В людях тонкой организации есть некоторый инстинкт самосохранения в социальном порядке. Помните, Маркс на обвинение Гете в олимпийской холодности и в самоустранении от жизни сказал: «Надо быть благодарным Гете за то, что он спрятался, как черепаха, в свой звездоносный сюртук министра, чтобы его не изранила и не убила мелкая действительность, его окружающая». Я не цитирую здесь точно Маркса, у меня нет под руками его статьи, опубликованной в свое время Струве в журнале «Начало», но я ручаюсь за правильность мысли и нахожу ее, эту мысль, чрезвычайно глубокой.
На примерах русской литературы мы можем видеть это беспрестанно. В самом деле, неужели Гоголь не понимал, что за всеми Плюшкиными, Собакевичами, Петухами, за всем этим отрепьем человечества, владевшим живыми душами, высится сверхпомещик — царь, что все они представляют собою элементы единого целого, царско-помещичьего самодержавия? Неужели Гоголь с его огромным умом не понимал, что над всеми его Сквозник-Дмухановскими, Тяпкиными-Ляпкиными, прокурорами высится сверхчиновник, сверхпрокурор — царь? Что все эти ужасные морды мелкой чиновничьей России, в цепких лапах зажавшей судьбу народа, есть только элементы одного громадного кошмара царско-чиновничьего самодержавия? Разумеется, он это прекрасно понимал, но он понимал также, что нельзя поднять свои глаза слишком высоко. Апеллес сказал сапожнику, осуждавшему его картину: «Не суди выше сапог». По совсем другим причинам и царская цензура говорила то же: держись ближе к земле. Пожалуй, что уже предосудительно говорить такие гадости о помещиках и чиновниках, пожалуй, уже тут нужно было бы поднять угрожающий перст и сказать сочинителю «цыц». Но если бы он решил дойти до архиереев, генерал-губернаторов, министров и крупных капиталистов и т. д., «с них намалевал бы такие каки», ведь это была бы уже злостная пропаганда.

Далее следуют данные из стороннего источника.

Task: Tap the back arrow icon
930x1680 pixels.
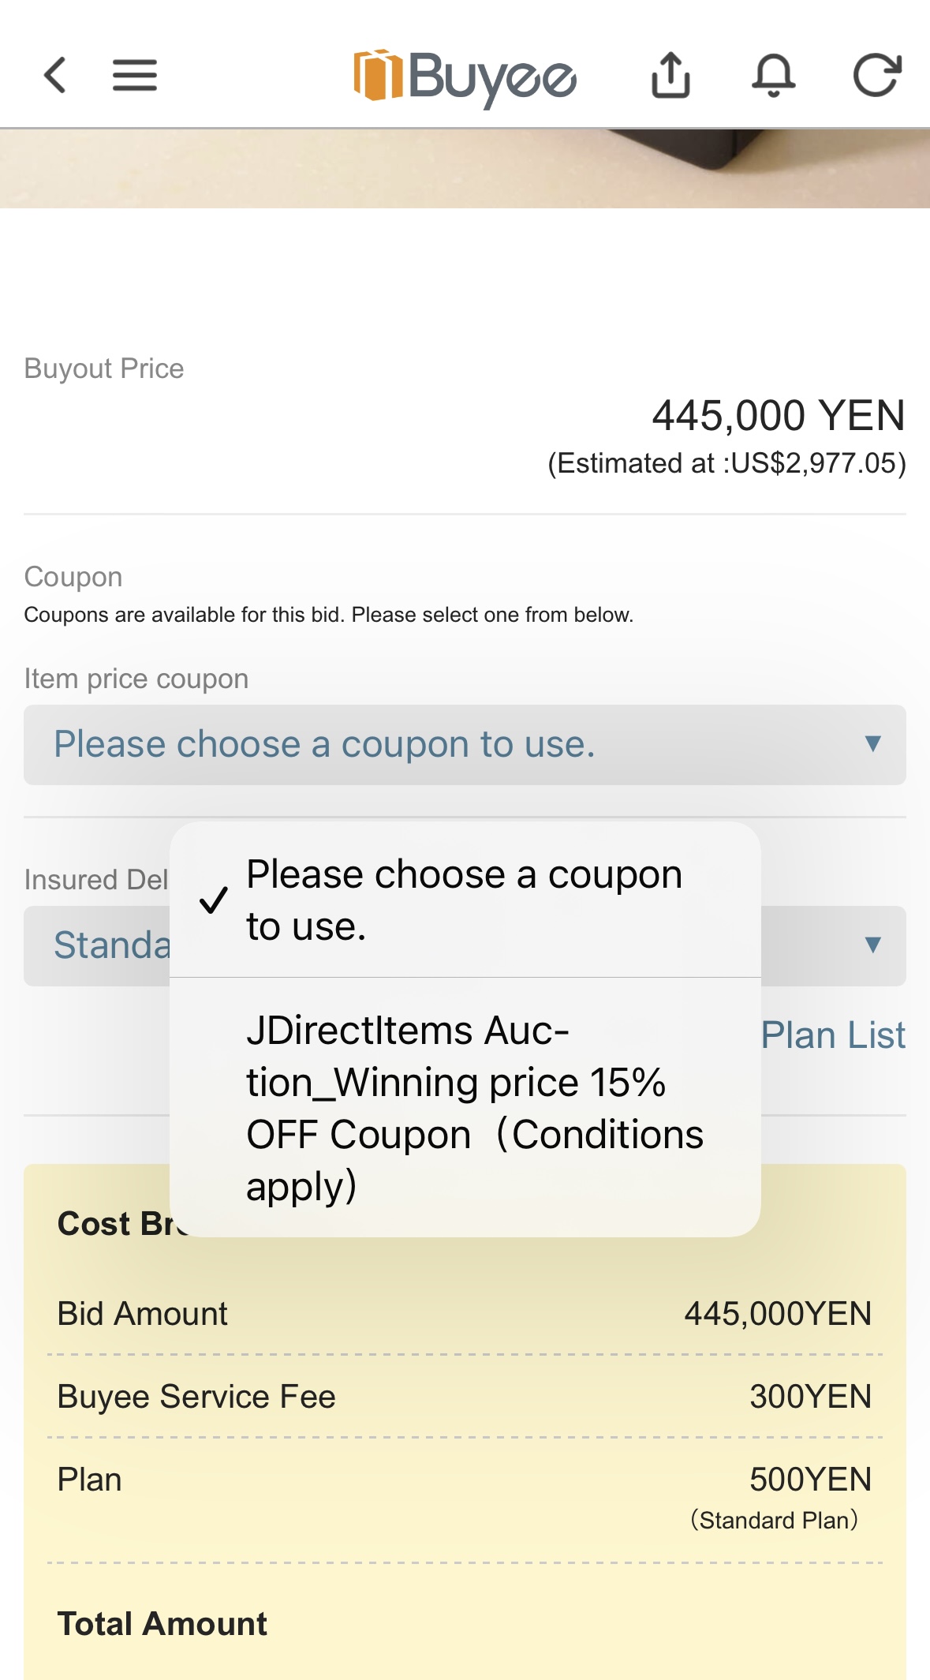Action: tap(54, 76)
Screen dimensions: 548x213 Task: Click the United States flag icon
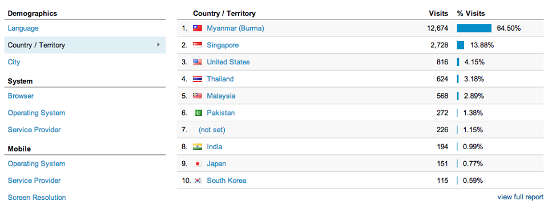(x=198, y=63)
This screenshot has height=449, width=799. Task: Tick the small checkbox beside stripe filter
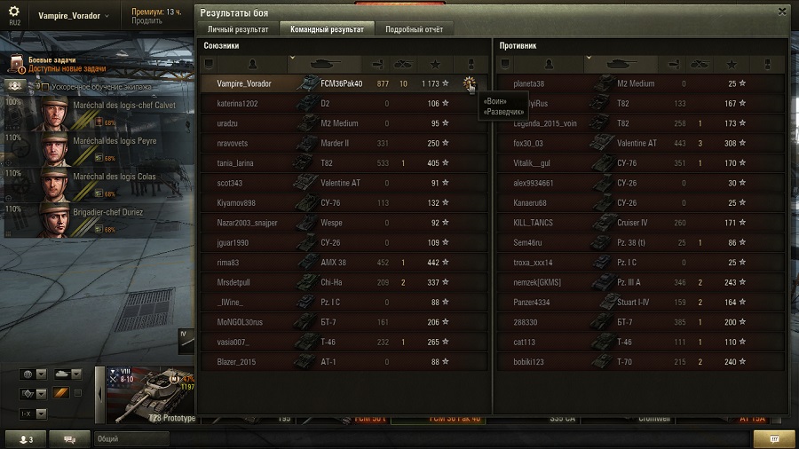click(78, 392)
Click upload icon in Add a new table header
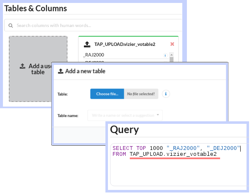 point(60,71)
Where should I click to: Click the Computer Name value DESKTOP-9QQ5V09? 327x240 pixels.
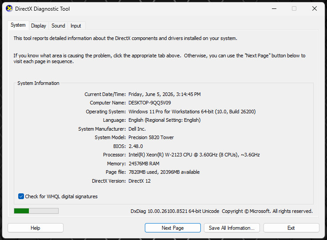point(150,103)
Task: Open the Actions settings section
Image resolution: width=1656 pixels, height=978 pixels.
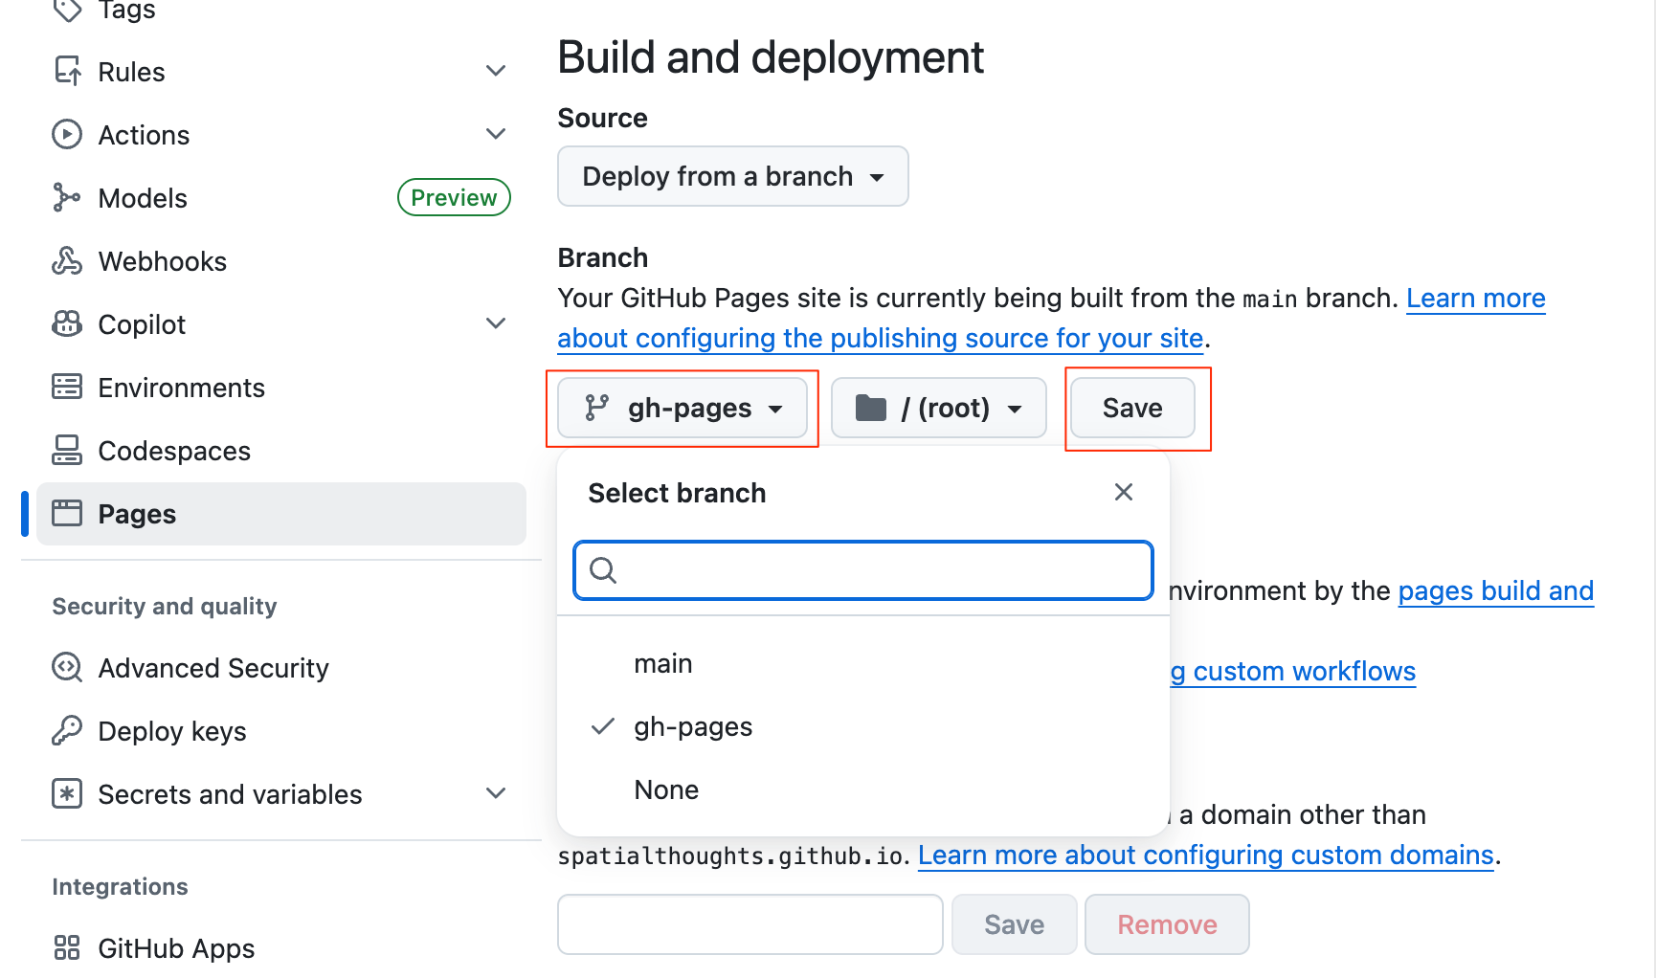Action: (144, 135)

Напрасно думает читатель, что каждый русский сочинитель просто разрешил эту задачу, то есть говорил себе: что же тут поделаешь, нельзя заходить в своей критике выше городничего, надо говорить эзоповским языком. Далеко не все русские сочинители были в этом отношении так честны с самими собою. Щедрин действительно был таким, но уже никак не Достоевский и равным образом не Гоголь. Искренен или неискренен был Достоевский, когда он, обожженный адовым огнем каторги, стал благословлять самодержавие и православие? Будет бесконечно грубо нечуток тот, кто скажет: Достоевский приспособился и лгал. Будет простаком в психологии тот, кто скажет: Достоевский убедился и прославлял в самом деле. Достоевский действительно приспособлялся, но отнюдь не лгал. Он приспособлялся какой-то страшной внутренней судорогой души, приспособлялся так, что переместил внутри себя свой полюс, сам себя загипнотизировал и заставлял себя быть искренним, заняв позиции, которые где-то, в самой глубокой глубине своей совести, не могли найти оправдания. И благо заключается в том, что сквозь все софизмы, которыми этот гений оправдывает себя и свое отношение к действительности, слышны завывающие голоса его ада, которые он не смог заставить замолчать. Как ни направлял он свою ненависть в другую сторону, как ни благословлял торжествующее зло, ругал бесами и пачкал своих бывших товарищей протестантов, — все же какой-то революционный ветер веет сквозь Достоевского и оставляет его слишком великим для тех публицистических выводов, которые он делал.